[Work instructions] Write out the records below word for word, please.

[Working data]
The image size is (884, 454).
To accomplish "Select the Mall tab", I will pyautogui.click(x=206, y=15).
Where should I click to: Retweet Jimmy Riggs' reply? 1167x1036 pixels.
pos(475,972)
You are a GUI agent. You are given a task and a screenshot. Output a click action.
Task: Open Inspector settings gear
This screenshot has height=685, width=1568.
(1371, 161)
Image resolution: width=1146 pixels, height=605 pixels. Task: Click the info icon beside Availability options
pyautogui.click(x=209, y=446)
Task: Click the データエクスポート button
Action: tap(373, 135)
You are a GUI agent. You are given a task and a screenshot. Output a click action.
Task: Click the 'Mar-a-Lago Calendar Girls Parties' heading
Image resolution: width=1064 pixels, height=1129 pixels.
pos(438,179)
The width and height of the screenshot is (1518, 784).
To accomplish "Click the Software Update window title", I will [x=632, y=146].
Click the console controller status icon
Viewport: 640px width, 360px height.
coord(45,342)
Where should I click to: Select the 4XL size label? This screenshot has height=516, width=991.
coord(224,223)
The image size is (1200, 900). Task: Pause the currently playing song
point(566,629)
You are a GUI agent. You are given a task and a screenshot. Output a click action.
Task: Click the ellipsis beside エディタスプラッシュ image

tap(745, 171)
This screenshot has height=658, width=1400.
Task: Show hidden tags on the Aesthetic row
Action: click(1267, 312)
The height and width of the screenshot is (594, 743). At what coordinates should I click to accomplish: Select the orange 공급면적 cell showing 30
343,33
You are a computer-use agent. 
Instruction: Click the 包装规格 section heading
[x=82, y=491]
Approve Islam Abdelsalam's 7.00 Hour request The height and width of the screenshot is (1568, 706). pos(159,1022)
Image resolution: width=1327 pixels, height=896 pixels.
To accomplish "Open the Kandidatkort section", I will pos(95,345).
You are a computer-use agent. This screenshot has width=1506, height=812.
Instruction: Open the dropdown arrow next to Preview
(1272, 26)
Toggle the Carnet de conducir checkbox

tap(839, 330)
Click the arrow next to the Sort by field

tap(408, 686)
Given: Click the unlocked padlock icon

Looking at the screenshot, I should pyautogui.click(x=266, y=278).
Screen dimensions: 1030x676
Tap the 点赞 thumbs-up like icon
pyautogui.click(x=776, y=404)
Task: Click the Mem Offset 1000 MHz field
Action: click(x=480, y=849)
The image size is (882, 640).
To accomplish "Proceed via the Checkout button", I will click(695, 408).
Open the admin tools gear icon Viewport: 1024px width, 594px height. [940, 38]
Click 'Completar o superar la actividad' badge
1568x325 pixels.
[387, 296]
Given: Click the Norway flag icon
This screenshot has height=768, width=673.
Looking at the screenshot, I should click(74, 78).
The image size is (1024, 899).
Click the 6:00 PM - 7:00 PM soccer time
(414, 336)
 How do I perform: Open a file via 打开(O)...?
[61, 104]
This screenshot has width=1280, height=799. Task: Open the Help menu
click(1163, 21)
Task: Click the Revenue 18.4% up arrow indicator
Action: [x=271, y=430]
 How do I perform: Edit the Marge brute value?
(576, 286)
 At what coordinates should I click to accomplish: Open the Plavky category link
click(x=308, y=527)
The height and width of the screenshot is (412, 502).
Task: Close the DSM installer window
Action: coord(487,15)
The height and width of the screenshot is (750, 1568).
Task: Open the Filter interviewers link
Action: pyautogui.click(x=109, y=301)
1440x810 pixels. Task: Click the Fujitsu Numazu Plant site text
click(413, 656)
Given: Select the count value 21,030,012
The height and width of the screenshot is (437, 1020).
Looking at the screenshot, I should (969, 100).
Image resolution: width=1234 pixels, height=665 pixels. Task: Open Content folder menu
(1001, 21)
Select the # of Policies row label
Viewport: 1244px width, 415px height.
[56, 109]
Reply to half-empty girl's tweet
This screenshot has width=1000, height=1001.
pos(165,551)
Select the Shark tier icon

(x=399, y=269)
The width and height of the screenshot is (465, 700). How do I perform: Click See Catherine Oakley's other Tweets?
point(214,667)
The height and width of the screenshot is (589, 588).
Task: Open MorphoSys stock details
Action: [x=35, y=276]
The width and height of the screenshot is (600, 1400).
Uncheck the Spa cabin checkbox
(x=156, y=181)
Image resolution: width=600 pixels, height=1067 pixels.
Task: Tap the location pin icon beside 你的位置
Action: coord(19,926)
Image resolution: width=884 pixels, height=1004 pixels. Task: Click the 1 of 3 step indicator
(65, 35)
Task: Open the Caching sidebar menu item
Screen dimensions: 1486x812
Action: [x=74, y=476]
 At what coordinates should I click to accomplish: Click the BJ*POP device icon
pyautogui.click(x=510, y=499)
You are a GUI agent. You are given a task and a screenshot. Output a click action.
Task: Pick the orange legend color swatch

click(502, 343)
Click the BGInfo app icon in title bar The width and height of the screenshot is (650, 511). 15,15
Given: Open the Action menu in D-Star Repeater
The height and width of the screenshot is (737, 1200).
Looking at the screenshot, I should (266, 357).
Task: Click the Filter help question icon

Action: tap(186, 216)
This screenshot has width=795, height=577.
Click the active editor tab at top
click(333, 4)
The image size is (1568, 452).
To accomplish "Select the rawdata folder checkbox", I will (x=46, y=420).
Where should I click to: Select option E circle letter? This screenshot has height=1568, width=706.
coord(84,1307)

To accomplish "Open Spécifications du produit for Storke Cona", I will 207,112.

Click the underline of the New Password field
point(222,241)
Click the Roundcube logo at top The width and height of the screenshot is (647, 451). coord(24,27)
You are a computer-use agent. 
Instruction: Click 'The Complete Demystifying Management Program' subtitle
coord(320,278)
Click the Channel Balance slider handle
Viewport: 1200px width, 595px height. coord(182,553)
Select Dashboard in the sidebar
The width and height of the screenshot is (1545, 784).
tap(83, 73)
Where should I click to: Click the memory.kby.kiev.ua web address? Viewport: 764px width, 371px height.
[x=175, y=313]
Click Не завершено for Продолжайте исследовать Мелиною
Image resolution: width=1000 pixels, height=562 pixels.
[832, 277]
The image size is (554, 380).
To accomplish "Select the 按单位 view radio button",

[Your response]
The image size is (884, 454).
To accomplish "Select the Mall tab", I will pyautogui.click(x=206, y=15).
Where should I click to: Retweet Jimmy Riggs' reply? 1167x1036 pixels.
pos(475,972)
You are a GUI agent. You are given a task and a screenshot. Output a click action.
Task: Open Inspector settings gear
This screenshot has height=685, width=1568.
(1371, 161)
Image resolution: width=1146 pixels, height=605 pixels. Task: Click the info icon beside Availability options
pyautogui.click(x=209, y=446)
Task: Click the データエクスポート button
Action: tap(373, 135)
You are a GUI agent. You are given a task and a screenshot. Output a click action.
Task: Click the 'Mar-a-Lago Calendar Girls Parties' heading
Image resolution: width=1064 pixels, height=1129 pixels.
pos(438,179)
The width and height of the screenshot is (1518, 784).
To accomplish "Click the Software Update window title", I will [x=632, y=146].
Click the console controller status icon
Viewport: 640px width, 360px height.
coord(45,342)
Where should I click to: Select the 4XL size label? This screenshot has height=516, width=991.
coord(224,223)
The image size is (1200, 900). Task: Pause the currently playing song
point(566,629)
You are a GUI agent. You are given a task and a screenshot. Output a click action.
Task: Click the ellipsis beside エディタスプラッシュ image

tap(745, 171)
This screenshot has height=658, width=1400.
Task: Show hidden tags on the Aesthetic row
Action: click(1267, 312)
The height and width of the screenshot is (594, 743). At what coordinates should I click to accomplish: Select the orange 공급면적 cell showing 30
343,33
You are a computer-use agent. 
Instruction: Click the 包装规格 section heading
[x=82, y=491]
Approve Islam Abdelsalam's 7.00 Hour request The height and width of the screenshot is (1568, 706). pos(159,1022)
Image resolution: width=1327 pixels, height=896 pixels.
To accomplish "Open the Kandidatkort section", I will pos(95,345).
You are a computer-use agent. This screenshot has width=1506, height=812.
Instruction: Open the dropdown arrow next to Preview
(1272, 26)
Toggle the Carnet de conducir checkbox

tap(839, 330)
Click the arrow next to the Sort by field

tap(408, 686)
Given: Click the unlocked padlock icon

Looking at the screenshot, I should pyautogui.click(x=266, y=278).
Screen dimensions: 1030x676
Tap the 点赞 thumbs-up like icon
pyautogui.click(x=776, y=404)
Task: Click the Mem Offset 1000 MHz field
Action: click(x=480, y=849)
The image size is (882, 640).
To accomplish "Proceed via the Checkout button", I will click(695, 408).
Open the admin tools gear icon Viewport: 1024px width, 594px height. [940, 38]
Click 'Completar o superar la actividad' badge
1568x325 pixels.
[387, 296]
Given: Click the Norway flag icon
This screenshot has height=768, width=673.
Looking at the screenshot, I should click(74, 78).
The image size is (1024, 899).
Click the 6:00 PM - 7:00 PM soccer time
(414, 336)
 How do I perform: Open a file via 打开(O)...?
[61, 104]
This screenshot has width=1280, height=799. Task: Open the Help menu
click(1163, 21)
Task: Click the Revenue 18.4% up arrow indicator
Action: [x=271, y=430]
 How do I perform: Edit the Marge brute value?
(576, 286)
 At what coordinates should I click to accomplish: Open the Plavky category link
click(x=308, y=527)
The height and width of the screenshot is (412, 502).
Task: Close the DSM installer window
Action: coord(487,15)
The height and width of the screenshot is (750, 1568).
Task: Open the Filter interviewers link
Action: pyautogui.click(x=109, y=301)
1440x810 pixels. Task: Click the Fujitsu Numazu Plant site text
click(413, 656)
Given: Select the count value 21,030,012
The height and width of the screenshot is (437, 1020).
Looking at the screenshot, I should (969, 100).
Image resolution: width=1234 pixels, height=665 pixels. Task: Open Content folder menu
(1001, 21)
Select the # of Policies row label
Viewport: 1244px width, 415px height.
[56, 109]
Reply to half-empty girl's tweet
This screenshot has width=1000, height=1001.
pos(165,551)
Select the Shark tier icon

(x=399, y=269)
The width and height of the screenshot is (465, 700). How do I perform: Click See Catherine Oakley's other Tweets?
point(214,667)
The height and width of the screenshot is (589, 588).
Task: Open MorphoSys stock details
Action: [x=35, y=276]
The width and height of the screenshot is (600, 1400).
Uncheck the Spa cabin checkbox
(x=156, y=181)
Image resolution: width=600 pixels, height=1067 pixels.
Task: Tap the location pin icon beside 你的位置
Action: coord(19,926)
Image resolution: width=884 pixels, height=1004 pixels. Task: Click the 1 of 3 step indicator
(65, 35)
Task: Open the Caching sidebar menu item
Screen dimensions: 1486x812
Action: [x=74, y=476]
 At what coordinates should I click to accomplish: Click the BJ*POP device icon
pyautogui.click(x=510, y=499)
You are a GUI agent. You are given a task and a screenshot. Output a click action.
Task: Pick the orange legend color swatch

click(502, 343)
Click the BGInfo app icon in title bar The width and height of the screenshot is (650, 511). 15,15
Given: Open the Action menu in D-Star Repeater
The height and width of the screenshot is (737, 1200).
Looking at the screenshot, I should (266, 357).
Task: Click the Filter help question icon

Action: tap(186, 216)
This screenshot has width=795, height=577.
Click the active editor tab at top
click(333, 4)
The image size is (1568, 452).
To accomplish "Select the rawdata folder checkbox", I will (x=46, y=420).
Where should I click to: Select option E circle letter? This screenshot has height=1568, width=706.
coord(84,1307)

To accomplish "Open Spécifications du produit for Storke Cona", I will 207,112.

Click the underline of the New Password field
point(222,241)
Click the Roundcube logo at top The width and height of the screenshot is (647, 451). coord(24,27)
You are a computer-use agent. 
Instruction: Click 'The Complete Demystifying Management Program' subtitle
coord(320,278)
Click the Channel Balance slider handle
Viewport: 1200px width, 595px height. coord(182,553)
Select Dashboard in the sidebar
The width and height of the screenshot is (1545, 784).
tap(83, 73)
Where should I click to: Click the memory.kby.kiev.ua web address? Viewport: 764px width, 371px height.
[x=175, y=313]
Click Не завершено for Продолжайте исследовать Мелиною
Image resolution: width=1000 pixels, height=562 pixels.
[832, 277]
The image size is (554, 380).
To accomplish "Select the 按单位 view radio button",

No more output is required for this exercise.